--- DATASET EXCERPTS ---
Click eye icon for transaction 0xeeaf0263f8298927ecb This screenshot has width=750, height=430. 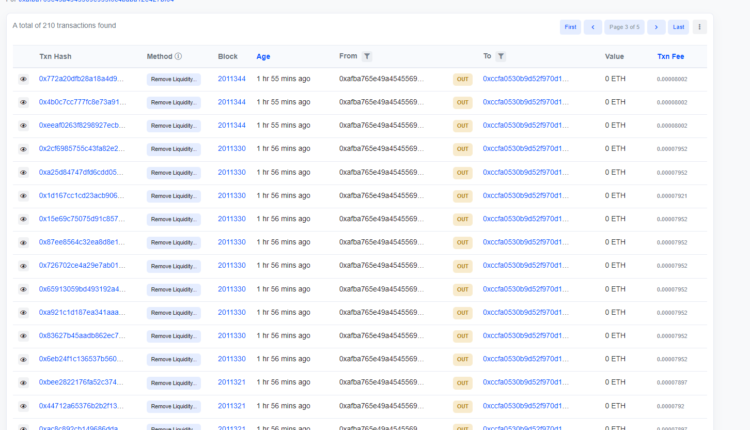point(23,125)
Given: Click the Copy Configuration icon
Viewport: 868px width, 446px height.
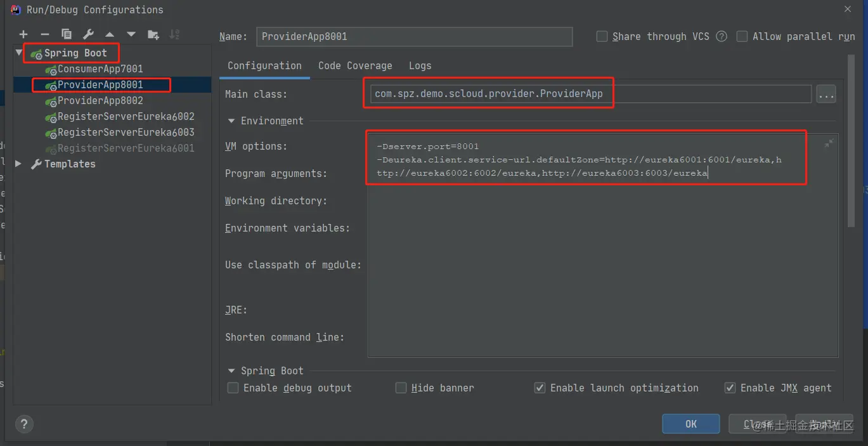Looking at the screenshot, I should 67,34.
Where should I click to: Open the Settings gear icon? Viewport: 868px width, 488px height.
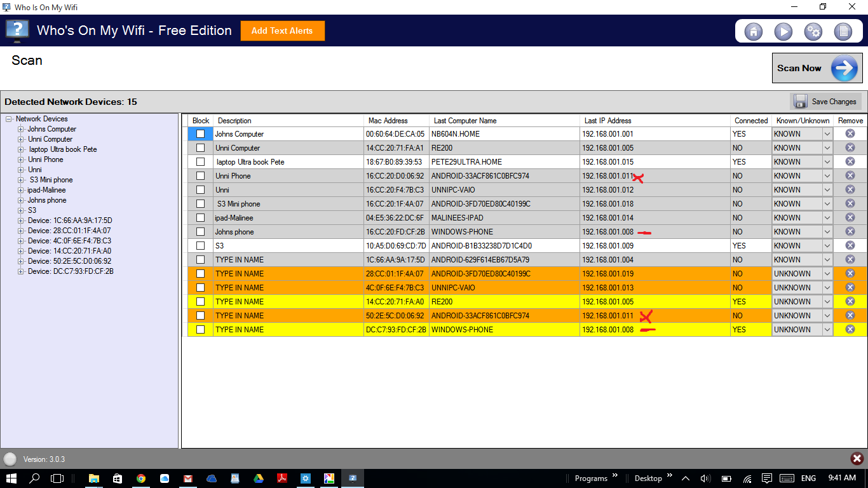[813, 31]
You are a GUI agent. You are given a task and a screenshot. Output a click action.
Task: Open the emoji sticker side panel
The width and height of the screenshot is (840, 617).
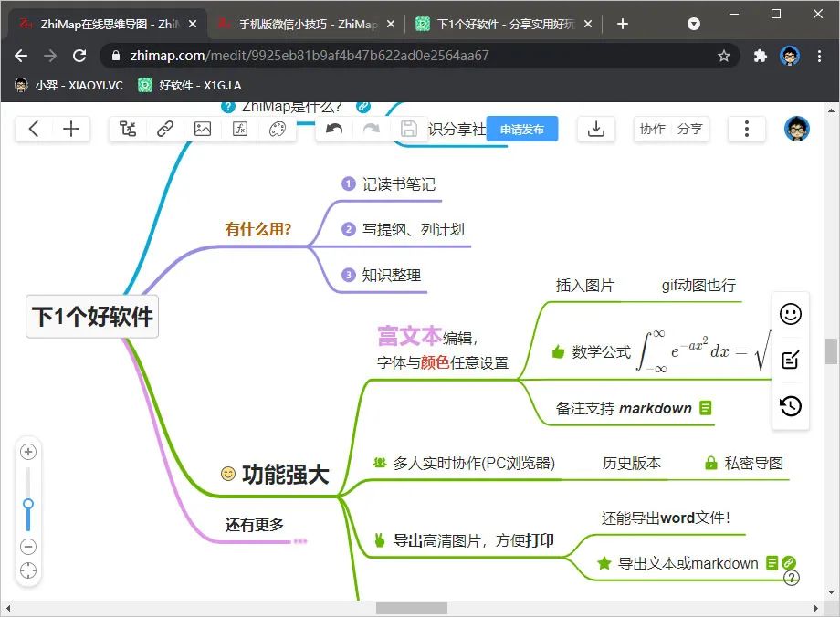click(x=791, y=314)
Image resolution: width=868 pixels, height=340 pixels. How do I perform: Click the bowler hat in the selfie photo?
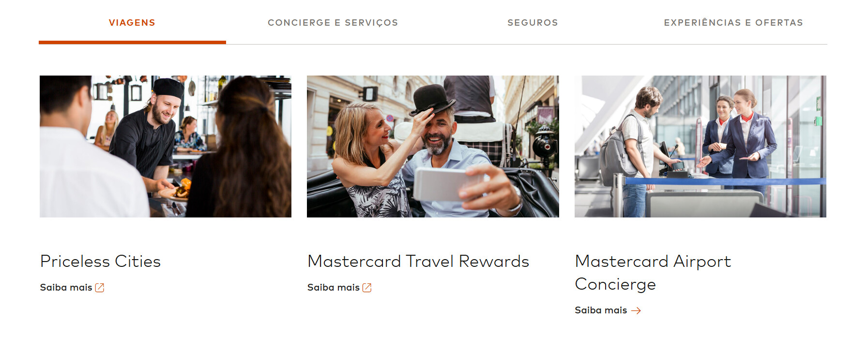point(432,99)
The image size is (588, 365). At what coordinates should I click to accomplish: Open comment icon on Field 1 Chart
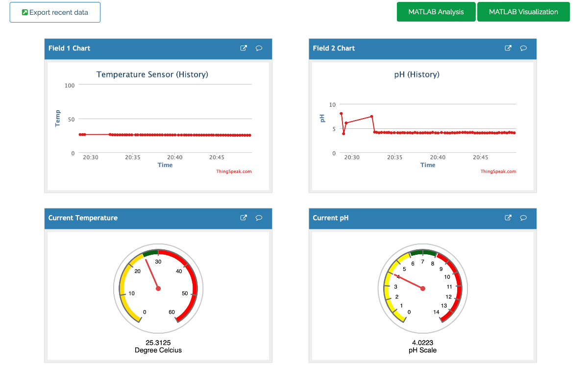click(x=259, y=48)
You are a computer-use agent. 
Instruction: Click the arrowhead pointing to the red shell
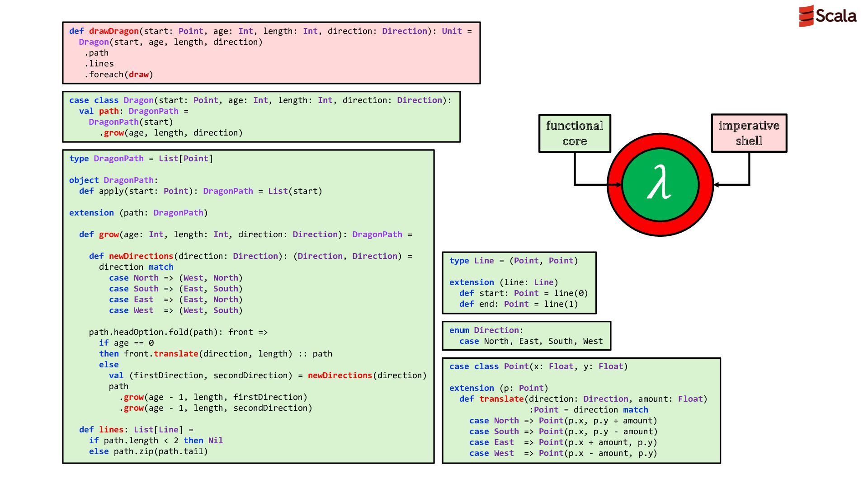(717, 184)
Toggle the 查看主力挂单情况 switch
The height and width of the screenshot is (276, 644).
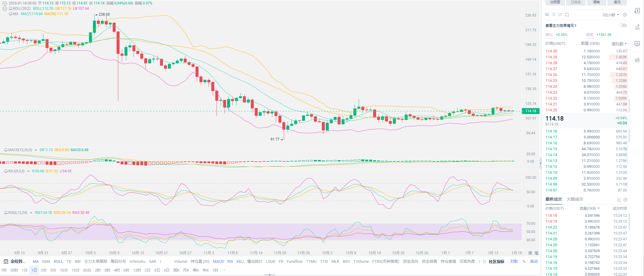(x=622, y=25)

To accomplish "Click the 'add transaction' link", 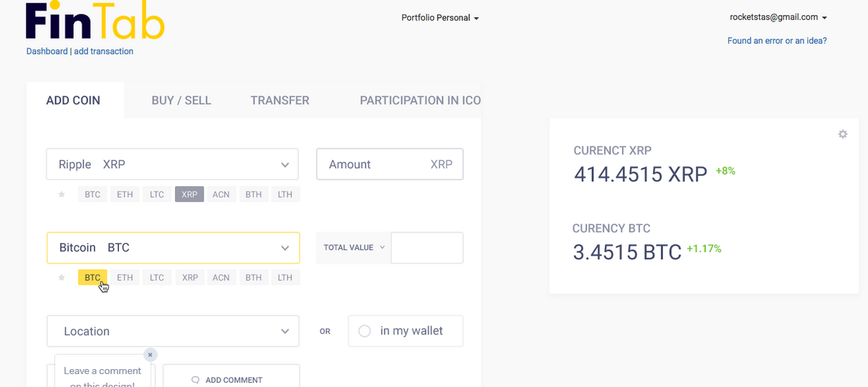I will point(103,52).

--

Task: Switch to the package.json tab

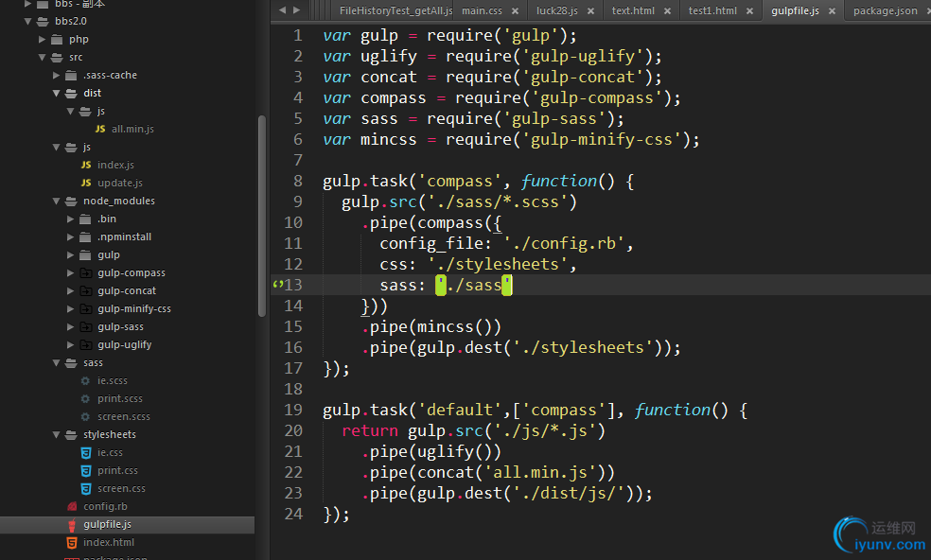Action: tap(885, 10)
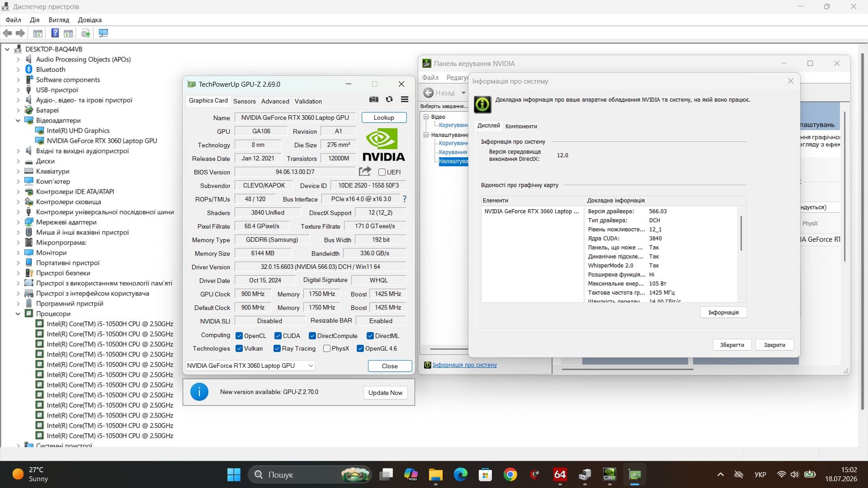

==

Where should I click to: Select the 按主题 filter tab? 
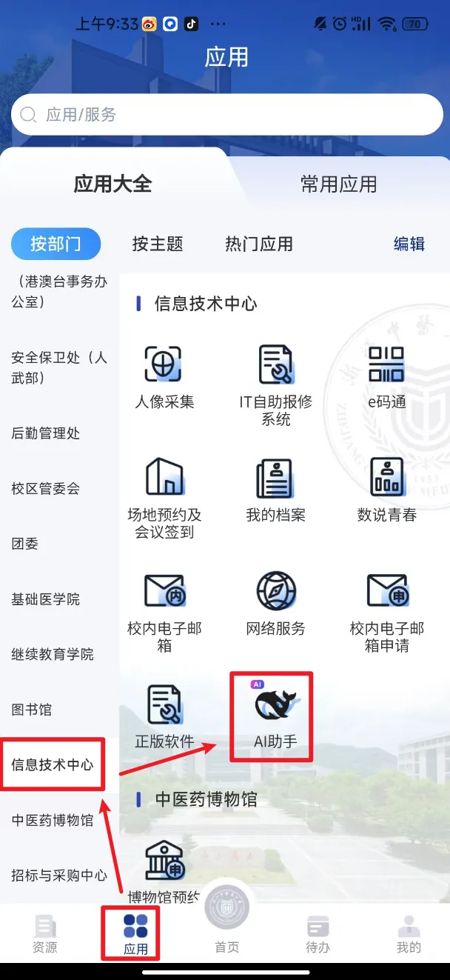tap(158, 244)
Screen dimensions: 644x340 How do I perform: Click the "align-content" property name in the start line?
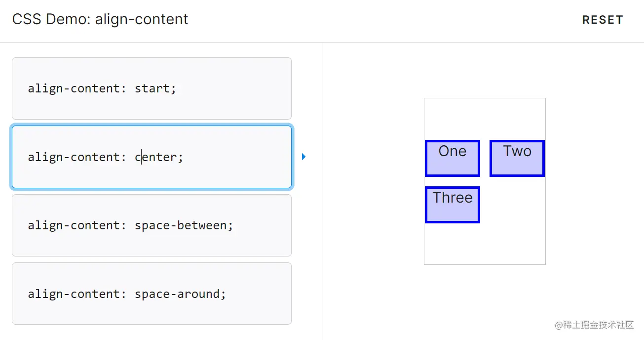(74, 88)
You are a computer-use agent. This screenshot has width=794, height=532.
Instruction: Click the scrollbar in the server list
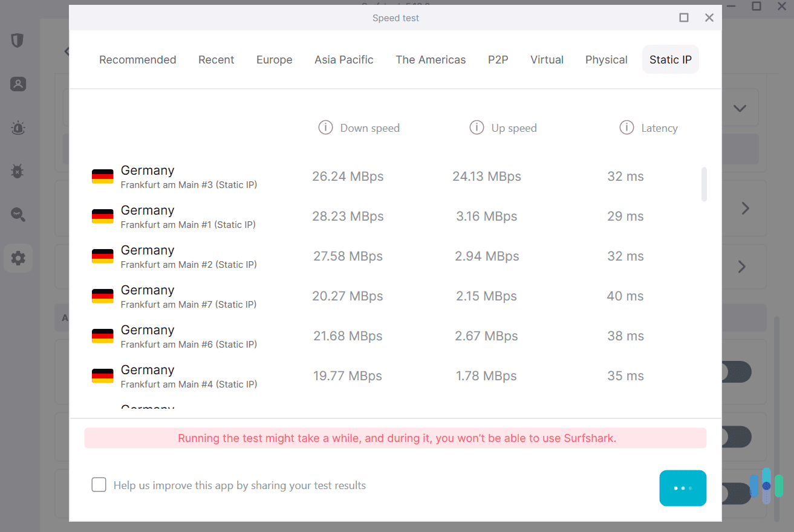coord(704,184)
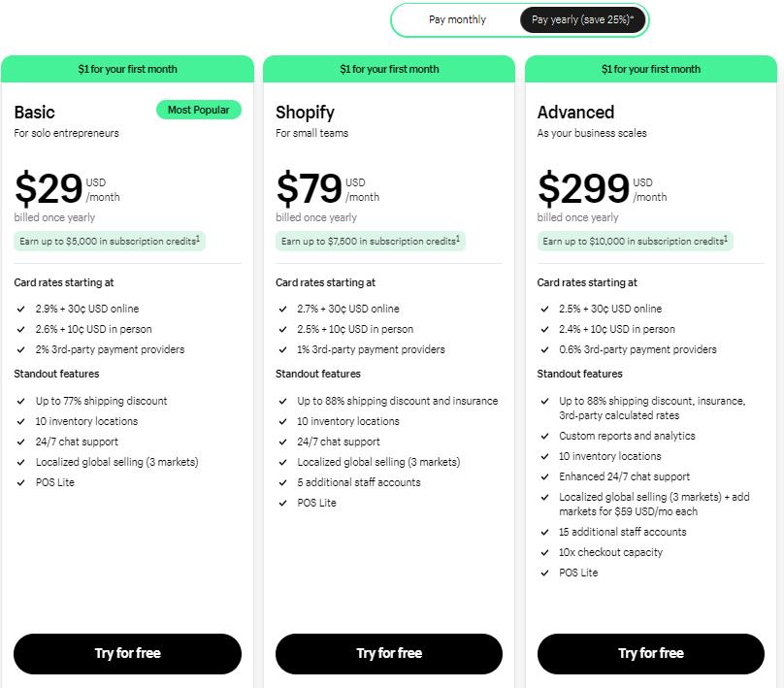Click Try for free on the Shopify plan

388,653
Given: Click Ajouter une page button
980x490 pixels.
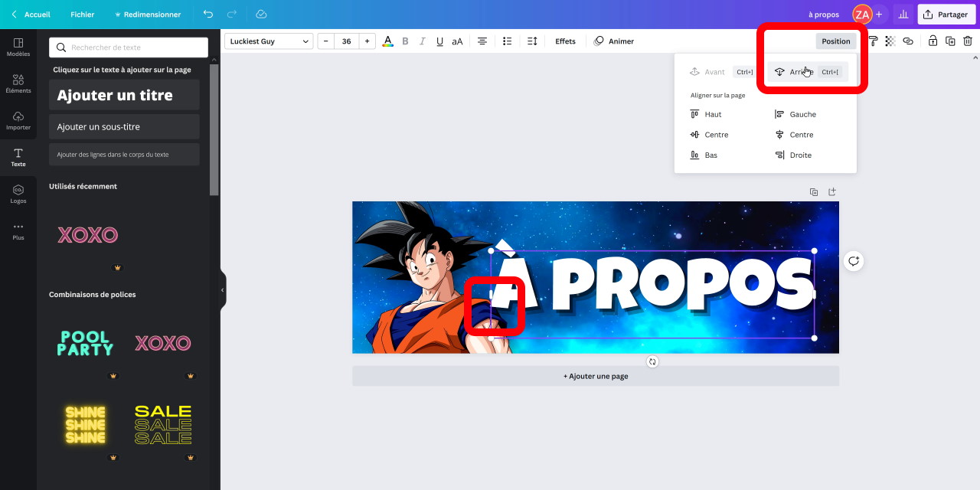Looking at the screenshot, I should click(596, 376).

--- EXERCISE GOAL ---
Reproduce each line from the data that has "computer" in it.

--- RESULT OF THIS EXERCISE ---
You are a computer-use agent. 
You are a computer-use agent. This screenshot has width=794, height=532.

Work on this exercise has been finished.